The girl had started to ascend the ladder to the loft where she slept, but she turned back and kissed the lad as she said: “Ken, you’ve been a wonderful brother. On birthdays one thinks of those things. Good-night.”
The moon arose above old Piney Peak as Miss Bayley and Mr. Edrington left the sheltered cañon trail and turned into the highway.
“I’m going to put out the light in the lantern,” the young man said. “We don’t need it now, do we?” he smilingly asked after having blown out the flickering flame.
“Where has it gone,” she asked, “the light that was there but a moment ago?”
The young man shook his head. “I can’t tell you,” he declared; “and, Josephine, please don’t ask me to think about abstract things just now. I want to tell you something.”
The young engineer spoke seriously, almost pleadingly. He did not seem to idealize that he had called his companion by her first name, but Miss Bayley knew it, and she was glad to have him. What had he to tell her? How she hoped—but—even to herself, she would not admit that desire.
For a few moments they walked on in silence. The road was slippery. He held her arm, but still said nothing. At last Miss Bayley peered into his face, trying to get him to lift his eyes from the ground. “I’ll not say ‘A penny for your thoughts,’ that is too trite,” she began, “but I do feel sort of left out and lonely.
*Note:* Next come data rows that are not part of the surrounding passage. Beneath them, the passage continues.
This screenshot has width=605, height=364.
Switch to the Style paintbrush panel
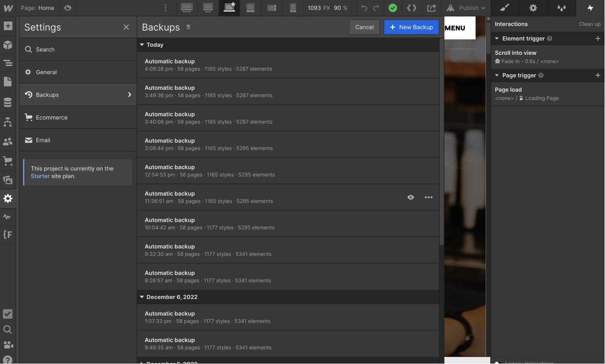tap(504, 8)
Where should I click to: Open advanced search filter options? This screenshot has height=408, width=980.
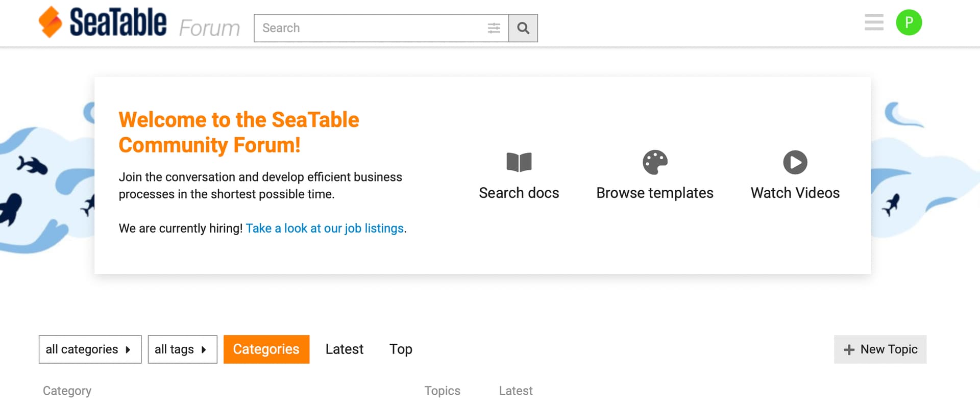pos(494,28)
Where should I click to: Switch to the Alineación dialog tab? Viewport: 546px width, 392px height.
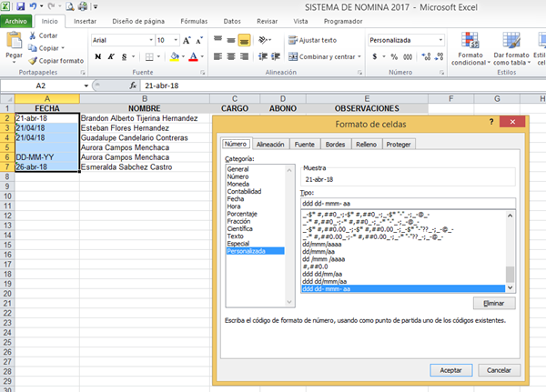click(270, 144)
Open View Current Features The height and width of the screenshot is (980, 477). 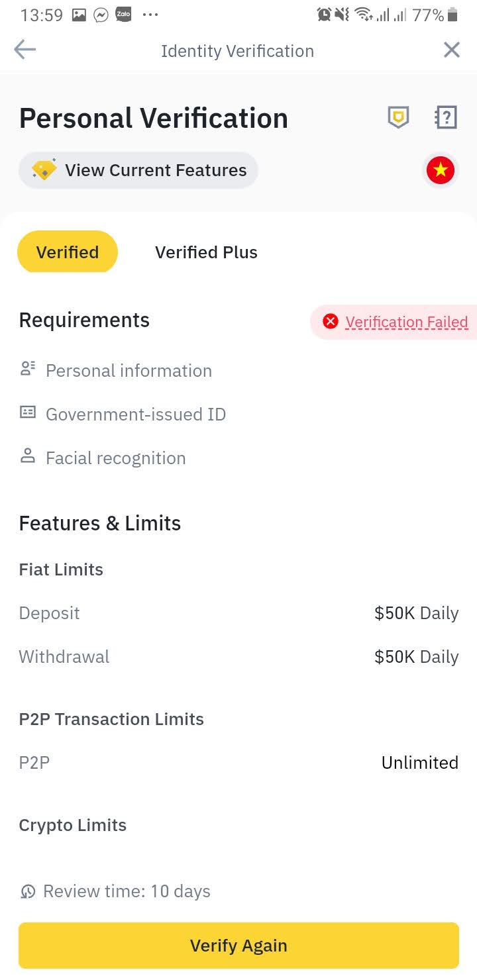click(x=155, y=170)
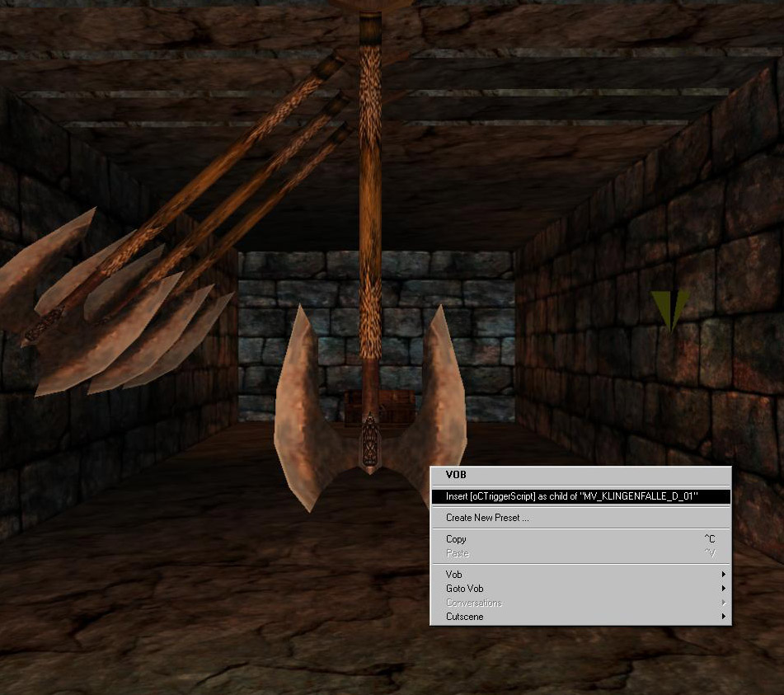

I’m just sure you are trying to figure out how to tunnel through Old Piney and make your walk home with me a quarter of a mile shorter.”
He looked up then, his fine eyes laughing, but in them there was an expression which assured the girl that he had not been thinking of tunnels, but of her. Taking her warmly-gloved hand, he said, “Lady of the Sunrise Peak, I’m going away.”
She stopped, and her eyes told her surprised disappointment.
“Oh, Mr. Edrington, why? May I ask? I thought you were going to stay here until spring or until you had heard that Marlita Arden had married.” She paused questioningly.
“I did intend to, but I’m running away from—something else—myself,” he hastened to add. “You see, Miss Bayley, I once made a resolution, and if I stay here I’m afraid I’ll break it.”
“Indeed? May I know what the resolution was?” They had reached the small cabin beyond the inn, and the girl-teacher paused on the doorstep waiting. What could he say? The liquid-brown eyes that were so expressive were searching his. She knew his answer before it was given.
“I have fallen in love, and I vowed I never would,” he said quietly.
“And is that why you are going away?” she inquired.